The expectation for second quarter S&P 500 earnings per share currently stands at $24.77, a slight decline from first quarter earnings of $24.98. Since profit margins peaked in 2014, earnings have declined by 4.2%. Only rising P/ E ratios kept the index return positive for the past eighteen months. This decline reflects the impact of the global economic slowdown that began nearly two years ago. The slowdown was concentrated in the manufacturing sector, where growth has hovered near zero for the past year. As the center of manufacturing activity now lies in Asia, particularly China, the direct impact on the US was muted.
China and the other emerging markets continue to show signs of economic recovery. The rally in equity prices excluded China and India and instead was concentrated in Brazil, Russia and other countries that had suffered the worst currency and market declines in 2014 and 2015. Growth strategies concentrating on emerging market consumers generally underperformed while value strategies did well. Typically the segments of the market most punished in the downturn perform best during the early stages of the recovery.
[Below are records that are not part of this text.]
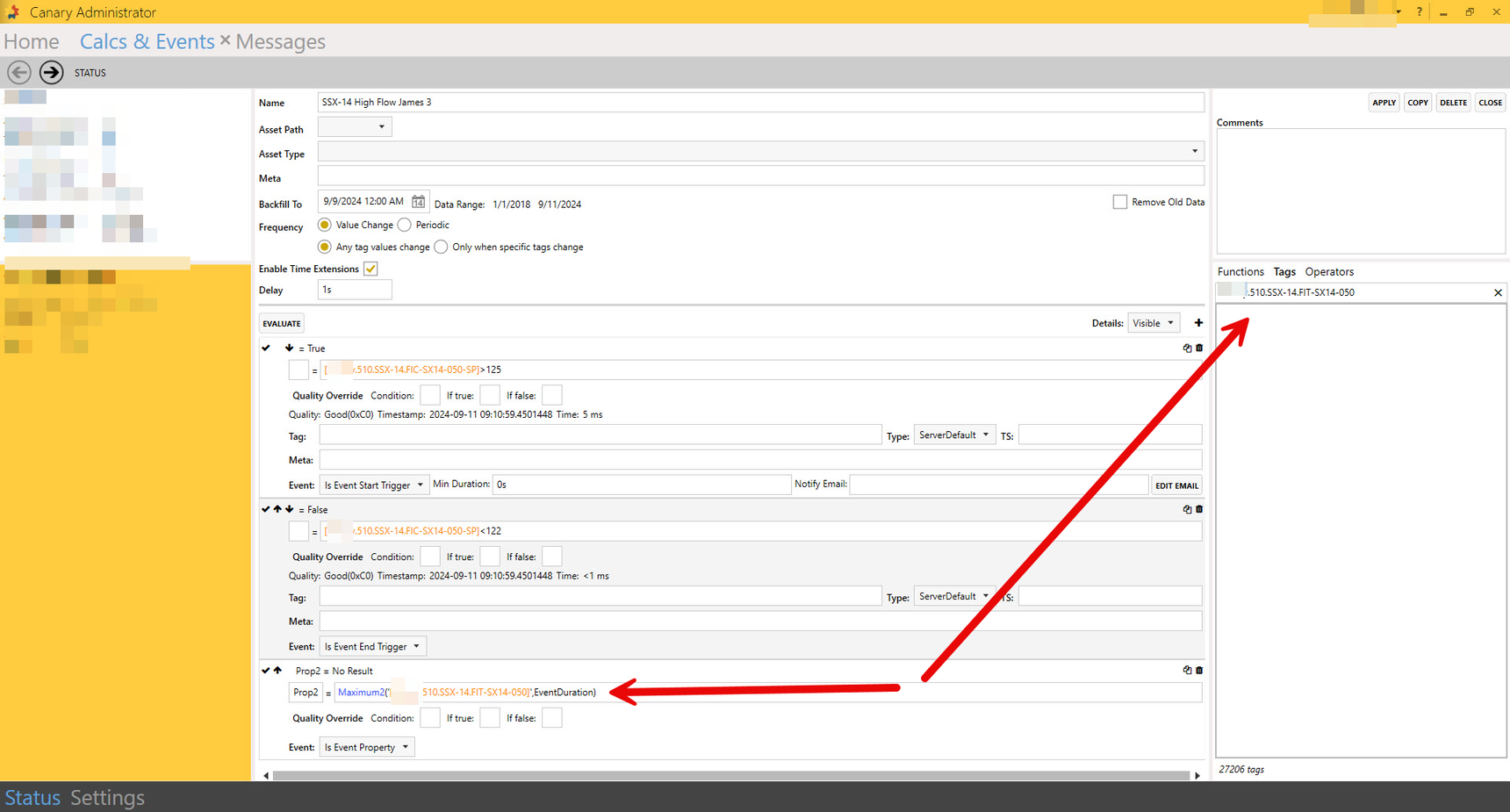Open help with the question mark icon
1510x812 pixels.
tap(1419, 12)
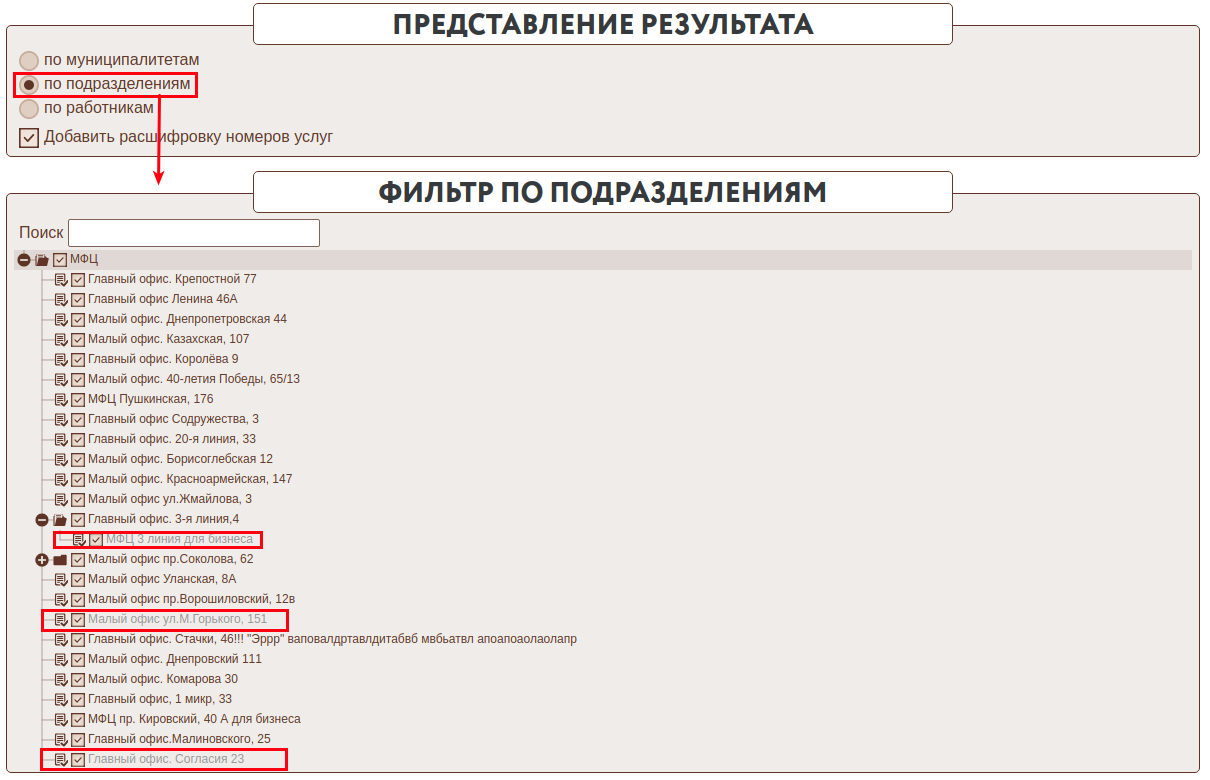Uncheck 'Добавить расшифровку номеров услуг' checkbox

coord(29,137)
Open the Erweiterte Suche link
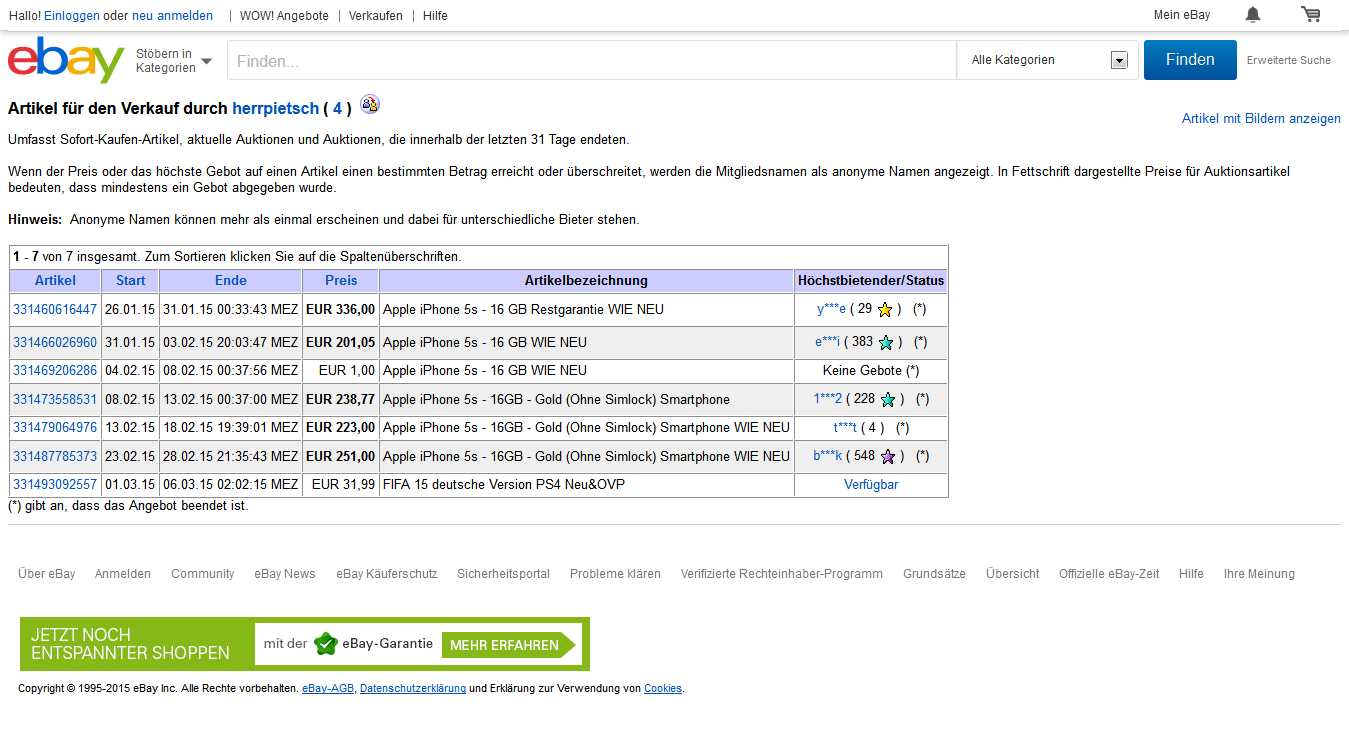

For example, the financial stocks that suffered the worst losses in 2008 led the recovery in 2009. As the recovery progresses, higher quality names that avoided the worst losses tend to resume market leadership.
Despite the modest rally this year, valuations of Emerging Market stocks remain below where they were of the bottom of the market in 2008 and comparable to the lows of the early 2000s. However, these countries today are much richer than they were 15 years ago, with economies that support a much broader range of domestic industries. Emerging Market economies, particularly China and India, contributed nearly half of the world’s economic growth over the past twelve months. Corporate governance and rule of law, while still below Western standards, continues to improve. Emerging markets remain a higher risk investment, but valuations relative to developed markets now more than adequately handicap this risk.
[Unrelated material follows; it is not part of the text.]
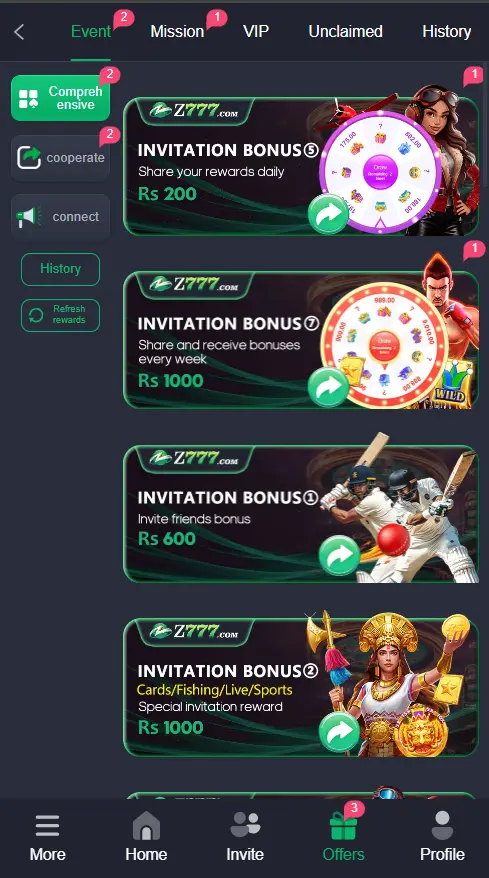Open the Profile person icon
Screen dimensions: 489x878
(x=442, y=825)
The victory of Leave in the Brexit referendum roiled financial markets. Aside from the vote adding further uncertainty to the future of the European Union, it is not clear what economic impact the vote will have. While the initial reaction of Germany and other Eurozone members appeared to reject any trade compromises, in reality the Eurozone exports far more to the UK than it imports. Germany’s net trade surplus with the United Kingdom alone comprises nearly 1.4% of the country’s GDP. Emigration from the Eurozone into the UK, a contentious issue in the Brexit debates, provided a much needed safety valve for stagnant Continental economies as Britain offered the most vibrant job market in Europe. While British GDP has more than recovered from the declines caused by the 2008 Financial Crisis, the Eurozone economy remains well below its 2007 peak. The UK’s large trade deficit with the European Union directly resulted from the country’s attractiveness to foreign capital flows, as the balancing entry for a trade deficit is a capital surplus. In the immediate aftermath of Brexit, a portion of this capital found a new home in the US, further expanding US trade deficits and dollar appreciation.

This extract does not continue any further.